● Text provided
At a critical time for police reform, Damali Taylor, the vice president of the San Francisco Police Commission, is resigning.
In a Dec. 21 letter to Mayor London Breed, Taylor said she will be stepping down on Dec. 31, “due to work commitments and other public service projects.”
“While leaving is bittersweet, I am extremely proud of the accomplishments we have made during my time acting as Chair of the Commission,” Taylor wrote.
Taylor was appointed to the Police Commission in September, 2018, and was elected vice president in February, 2019, during a politically fraught meeting in which several commissioners prematurely walked out of the meeting to protest the outcome. They were unhappy that the mayor’s appointees, Taylor and then-President Bob Hirsch, dominated the leadership positions.
Nevertheless, Taylor remained in the leadership role and became the de facto commission chair after Hirsch resigned this spring. Hirsch’s seat remains vacant.
In her letter to the mayor, Taylor noted that, under her leadership as vice president, the commission passed a number of critical policies, including policies to mitigate racial bias, strengthen community policing, and restrict police from using their knees to restrain civilians.
However, a source familiar with the politics of the Police Commission, who spoke on the condition of anonymity, said “work commitments” and “other public service projects” were not the only reason Taylor decided to leave.

(Stored items)

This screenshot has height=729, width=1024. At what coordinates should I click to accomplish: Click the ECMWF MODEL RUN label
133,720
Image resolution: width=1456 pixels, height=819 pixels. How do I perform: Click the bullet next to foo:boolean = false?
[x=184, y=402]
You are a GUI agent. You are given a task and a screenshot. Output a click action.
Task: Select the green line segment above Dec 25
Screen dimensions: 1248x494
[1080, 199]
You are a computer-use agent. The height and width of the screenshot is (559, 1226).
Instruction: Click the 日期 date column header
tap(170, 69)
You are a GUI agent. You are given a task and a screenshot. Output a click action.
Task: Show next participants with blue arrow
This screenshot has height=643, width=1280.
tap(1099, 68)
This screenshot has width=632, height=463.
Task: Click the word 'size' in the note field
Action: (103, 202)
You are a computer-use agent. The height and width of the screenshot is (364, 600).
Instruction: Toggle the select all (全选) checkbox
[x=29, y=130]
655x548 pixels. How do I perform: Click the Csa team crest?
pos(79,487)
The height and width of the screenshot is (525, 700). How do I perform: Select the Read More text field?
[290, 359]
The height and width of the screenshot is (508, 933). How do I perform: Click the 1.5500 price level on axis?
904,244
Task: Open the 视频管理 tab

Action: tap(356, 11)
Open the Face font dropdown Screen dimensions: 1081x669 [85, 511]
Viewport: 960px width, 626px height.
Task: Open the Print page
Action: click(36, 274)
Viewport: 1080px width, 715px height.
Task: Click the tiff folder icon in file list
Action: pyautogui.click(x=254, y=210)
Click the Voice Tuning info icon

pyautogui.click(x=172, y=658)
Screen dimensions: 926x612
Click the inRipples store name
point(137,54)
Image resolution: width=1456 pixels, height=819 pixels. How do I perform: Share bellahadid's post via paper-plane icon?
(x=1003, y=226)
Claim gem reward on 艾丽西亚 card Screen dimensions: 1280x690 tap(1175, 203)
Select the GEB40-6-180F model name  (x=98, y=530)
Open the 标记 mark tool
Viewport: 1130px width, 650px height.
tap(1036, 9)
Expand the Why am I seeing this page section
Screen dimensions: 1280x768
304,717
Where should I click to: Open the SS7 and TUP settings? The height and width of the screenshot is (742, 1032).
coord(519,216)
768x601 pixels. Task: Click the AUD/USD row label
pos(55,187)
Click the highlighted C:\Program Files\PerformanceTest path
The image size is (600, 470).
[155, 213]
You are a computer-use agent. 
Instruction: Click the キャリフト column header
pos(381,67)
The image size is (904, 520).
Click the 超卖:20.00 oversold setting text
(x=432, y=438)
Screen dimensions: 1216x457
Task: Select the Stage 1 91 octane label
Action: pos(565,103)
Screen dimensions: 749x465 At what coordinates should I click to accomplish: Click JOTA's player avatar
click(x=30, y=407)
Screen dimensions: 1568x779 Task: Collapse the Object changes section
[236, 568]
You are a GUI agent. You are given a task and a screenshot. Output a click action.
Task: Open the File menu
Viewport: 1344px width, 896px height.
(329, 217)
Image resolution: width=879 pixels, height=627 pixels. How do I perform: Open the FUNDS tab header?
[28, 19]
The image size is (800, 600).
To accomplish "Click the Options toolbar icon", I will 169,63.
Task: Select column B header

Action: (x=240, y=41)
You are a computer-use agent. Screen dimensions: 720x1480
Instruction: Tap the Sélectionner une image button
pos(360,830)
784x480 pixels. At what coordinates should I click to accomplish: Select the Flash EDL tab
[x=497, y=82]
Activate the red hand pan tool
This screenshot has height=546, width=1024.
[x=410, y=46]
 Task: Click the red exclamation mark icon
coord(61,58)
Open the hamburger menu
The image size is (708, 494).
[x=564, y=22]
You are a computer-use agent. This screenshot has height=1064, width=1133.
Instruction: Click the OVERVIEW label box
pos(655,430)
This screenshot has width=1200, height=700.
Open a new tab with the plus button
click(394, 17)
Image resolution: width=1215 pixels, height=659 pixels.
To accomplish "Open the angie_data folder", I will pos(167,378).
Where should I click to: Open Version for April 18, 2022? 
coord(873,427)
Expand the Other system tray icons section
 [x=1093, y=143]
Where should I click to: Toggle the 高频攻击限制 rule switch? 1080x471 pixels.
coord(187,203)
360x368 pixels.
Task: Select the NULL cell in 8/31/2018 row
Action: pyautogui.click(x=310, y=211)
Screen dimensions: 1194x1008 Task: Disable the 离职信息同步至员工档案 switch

● What to work on
Continue the article on Damali Taylor's resignation from the San Francisco Police Commission, starting right after its final sentence.

● Exercise result
Taylor notified the mayor of her resignation only days after a meeting on Dec. 16 in which the commission’s newest member, Malia Cohen, scolded Taylor for canceling a meeting the week before, even though enough commissioners were purportedly available to hold a meeting.
“It makes us look bad, as a body,” Cohen said. “There were four members able to meet, and we didn’t meet.”
“When community members asked me why we didn’t meet, I was caught flat-footed,” Cohen continued.
Taylor justified the cancellation by citing personal entanglements. But commissioners Petra DeJesus and Cohen pointed out that the meeting could have been held without Taylor, as enough commissioners were available.
When pressed by the commissioners, Taylor offered no explanation. “I’m not going to go into this,” she said.
DeJesus said the situation raised the need “to fill our leadership roles.”
And, indeed, since Hirsch stepped down, there has been no official president of the commission; Taylor led the board as vice president.
A leadership election will be held as early as Jan. 6, 2021.
Taylor did not directly respond when asked whether her resignation had anything to do with the Dec. 16 meeting and the forthcoming elections. Instead, she said, via text message “ … it’s just time.”
She reiterated her statements to the mayor that she had other professional and public service obligations, and emphasized that she furthered her goal of speeding up the progress of the 272 Department of Justice reforms that the police department had been crawling on when she took up her post.
“We have made that progress (going from a dozen to 113 reform measures completed since I joined the commission),” she wrote in her message on Monday.
Taylor’s departure means that two seats are now vacant on the Police Commission. Since the Board of Supervisors rejected two of Breed’s picks in June, the mayor responded only by appointing Cohen.
Andy Lynch, a spokesman for the mayor, said in an email that the mayor viewed Taylor as an “effective commissioner” during a “challenging and important” time for the commission.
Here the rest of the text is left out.